··· TRECHO DA PÁGINA ···
Vou tratar de três termos aqui em que isto ocorre: bolsonarismo, comunismo e centrão. Todos são de uso corrente hoje e merecem ao menos algumas considerações que nos ajudem a avaliar as consequências de seu uso tal como vem sendo feito.

Comecemos pelo bolsonarismo. Expressão comum para tratar do fenômeno que levou o ex-capitão do Exército e deputado federal do Rio de Janeiro ao maior cargo da nossa República, o termo ainda não possui uma definição consensual. Por ser um conceito relativamente recente, é natural que isso aconteça. Porém, já é possível destacar um aspecto do movimento que parece permanente: o mesmo fenômeno que permitiu a sua ascensão também fez surgir a direita no eleitorado brasileiro disposta a votar enquanto tal.
··· TRECHOS DOS REGISTROS ···
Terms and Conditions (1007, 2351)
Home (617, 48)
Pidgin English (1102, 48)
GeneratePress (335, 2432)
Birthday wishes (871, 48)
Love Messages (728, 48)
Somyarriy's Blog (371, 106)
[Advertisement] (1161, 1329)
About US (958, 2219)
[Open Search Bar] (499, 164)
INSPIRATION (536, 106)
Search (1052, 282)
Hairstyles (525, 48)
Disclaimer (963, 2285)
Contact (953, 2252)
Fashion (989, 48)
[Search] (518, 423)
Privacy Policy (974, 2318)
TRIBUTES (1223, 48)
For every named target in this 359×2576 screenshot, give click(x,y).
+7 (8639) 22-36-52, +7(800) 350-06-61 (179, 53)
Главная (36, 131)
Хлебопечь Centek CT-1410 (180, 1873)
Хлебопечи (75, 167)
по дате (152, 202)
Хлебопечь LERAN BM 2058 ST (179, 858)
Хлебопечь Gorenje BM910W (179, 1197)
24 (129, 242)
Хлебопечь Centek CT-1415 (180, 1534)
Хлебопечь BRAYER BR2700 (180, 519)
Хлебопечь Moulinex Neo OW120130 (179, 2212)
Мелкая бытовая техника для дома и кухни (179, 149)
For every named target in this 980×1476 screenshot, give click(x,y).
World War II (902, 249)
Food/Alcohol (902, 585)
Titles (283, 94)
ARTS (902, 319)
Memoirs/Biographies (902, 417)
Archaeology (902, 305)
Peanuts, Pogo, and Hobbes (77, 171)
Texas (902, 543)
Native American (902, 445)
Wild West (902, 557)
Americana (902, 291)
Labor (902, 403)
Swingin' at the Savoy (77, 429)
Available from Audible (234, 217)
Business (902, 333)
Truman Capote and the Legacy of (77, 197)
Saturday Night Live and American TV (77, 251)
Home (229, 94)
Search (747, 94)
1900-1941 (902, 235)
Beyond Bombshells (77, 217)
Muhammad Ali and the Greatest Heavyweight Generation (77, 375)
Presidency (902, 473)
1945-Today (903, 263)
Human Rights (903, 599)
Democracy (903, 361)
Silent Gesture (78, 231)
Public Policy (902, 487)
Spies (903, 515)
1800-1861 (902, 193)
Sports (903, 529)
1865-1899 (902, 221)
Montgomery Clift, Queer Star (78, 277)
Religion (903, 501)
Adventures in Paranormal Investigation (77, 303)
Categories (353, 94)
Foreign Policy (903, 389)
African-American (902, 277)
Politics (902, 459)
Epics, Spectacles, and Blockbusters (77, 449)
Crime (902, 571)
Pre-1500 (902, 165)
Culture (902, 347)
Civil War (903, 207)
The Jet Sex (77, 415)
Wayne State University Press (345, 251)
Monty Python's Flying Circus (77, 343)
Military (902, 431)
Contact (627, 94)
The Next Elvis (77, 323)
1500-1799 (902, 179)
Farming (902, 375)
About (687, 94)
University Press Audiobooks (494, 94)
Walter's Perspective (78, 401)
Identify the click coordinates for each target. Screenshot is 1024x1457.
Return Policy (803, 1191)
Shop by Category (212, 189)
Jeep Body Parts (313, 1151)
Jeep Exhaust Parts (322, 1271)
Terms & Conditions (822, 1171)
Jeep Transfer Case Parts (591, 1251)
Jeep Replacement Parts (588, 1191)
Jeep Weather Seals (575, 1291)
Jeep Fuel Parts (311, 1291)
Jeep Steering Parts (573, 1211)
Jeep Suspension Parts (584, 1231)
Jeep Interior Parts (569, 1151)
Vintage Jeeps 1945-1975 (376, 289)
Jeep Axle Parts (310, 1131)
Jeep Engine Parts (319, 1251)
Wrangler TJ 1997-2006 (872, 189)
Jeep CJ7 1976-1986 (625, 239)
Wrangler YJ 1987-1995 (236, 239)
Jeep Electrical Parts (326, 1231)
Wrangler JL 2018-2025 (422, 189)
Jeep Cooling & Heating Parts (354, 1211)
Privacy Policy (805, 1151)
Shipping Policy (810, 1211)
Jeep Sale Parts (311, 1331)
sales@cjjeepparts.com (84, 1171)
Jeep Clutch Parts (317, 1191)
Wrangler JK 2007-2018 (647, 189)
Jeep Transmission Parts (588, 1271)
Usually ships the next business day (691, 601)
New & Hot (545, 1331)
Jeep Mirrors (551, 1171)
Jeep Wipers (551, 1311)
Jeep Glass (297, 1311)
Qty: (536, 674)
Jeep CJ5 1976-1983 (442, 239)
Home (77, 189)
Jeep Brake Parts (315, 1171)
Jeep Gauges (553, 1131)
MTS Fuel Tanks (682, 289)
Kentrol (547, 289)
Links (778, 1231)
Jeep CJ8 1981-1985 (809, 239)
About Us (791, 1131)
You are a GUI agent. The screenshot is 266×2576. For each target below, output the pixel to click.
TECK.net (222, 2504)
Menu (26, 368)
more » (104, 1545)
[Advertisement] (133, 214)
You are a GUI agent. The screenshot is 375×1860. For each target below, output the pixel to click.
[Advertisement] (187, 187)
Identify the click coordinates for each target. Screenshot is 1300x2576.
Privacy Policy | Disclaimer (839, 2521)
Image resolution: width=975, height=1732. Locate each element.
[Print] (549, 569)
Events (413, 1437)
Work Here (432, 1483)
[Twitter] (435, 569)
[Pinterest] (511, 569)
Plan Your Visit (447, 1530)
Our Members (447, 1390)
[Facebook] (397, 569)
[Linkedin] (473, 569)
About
···
### TAREFAS OBRIGATÓRIAS
A. Como ficaria, de forma mais breve, o parágrafo do texto sobre bolsonarismo, comunismo e centrão que começa com "Comecemos pelo bolsonarismo"? Preserve os fatos principais.
B. Dê a continuação do texto sobre bolsonarismo, comunismo e centrão a partir da última frase apresentada.

### RESPOSTAS ESCRITAS
A. O bolsonarismo é o termo comum para o fenômeno que levou o ex-capitão do Exército e deputado federal do Rio de Janeiro ao maior cargo da República. Ainda não tem definição consensual, o que é natural num conceito recente. Um traço, porém, parece permanente: o mesmo fenômeno que permitiu sua ascensão fez surgir no eleitorado brasileiro uma direita disposta a votar enquanto tal.

B.
O bolsonarismo transcende Jair Bolsonaro; este parece ter sido um político que conseguiu se aproveitar de algo que é muito maior do que ele e, por isto, vai permanecer ao menos eleitoralmente e se transformar, ainda que o indivíduo pereça. Como exemplo, em 2026, Bolsonaro não poderá ser candidato à Presidência. Mas alguém duvida que haverá um candidato apoiado por ele ou por seus seguidores que se defina como tal? Se o sociólogo Flávio Pierucci tinha razão ao afirmar que havia uma direita envergonhada no Brasil, essa vergonha se dissipou.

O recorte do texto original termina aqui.